YOUR GOAL: Copy every line that holds the string "Given" from the data below.
[Opening DATASET EXTRACT section]
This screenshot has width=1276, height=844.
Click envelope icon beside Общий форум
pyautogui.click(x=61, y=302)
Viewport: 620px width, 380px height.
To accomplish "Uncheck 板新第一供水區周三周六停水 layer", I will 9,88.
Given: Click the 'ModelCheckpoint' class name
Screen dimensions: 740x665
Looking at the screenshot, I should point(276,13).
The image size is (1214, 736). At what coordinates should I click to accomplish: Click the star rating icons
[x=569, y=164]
[Closing DATASET EXTRACT section]
[Opening DATASET EXTRACT section]
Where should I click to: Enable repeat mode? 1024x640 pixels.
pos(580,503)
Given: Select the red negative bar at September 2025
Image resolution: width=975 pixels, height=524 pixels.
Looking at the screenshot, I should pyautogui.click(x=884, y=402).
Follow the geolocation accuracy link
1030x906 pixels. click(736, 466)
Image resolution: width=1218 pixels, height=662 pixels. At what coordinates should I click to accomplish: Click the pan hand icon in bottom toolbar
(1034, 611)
[Closing DATASET EXTRACT section]
RESPONSE TO THE TASK:
Given: Click the 'ModelCheckpoint' class name
Given: Select the red negative bar at September 2025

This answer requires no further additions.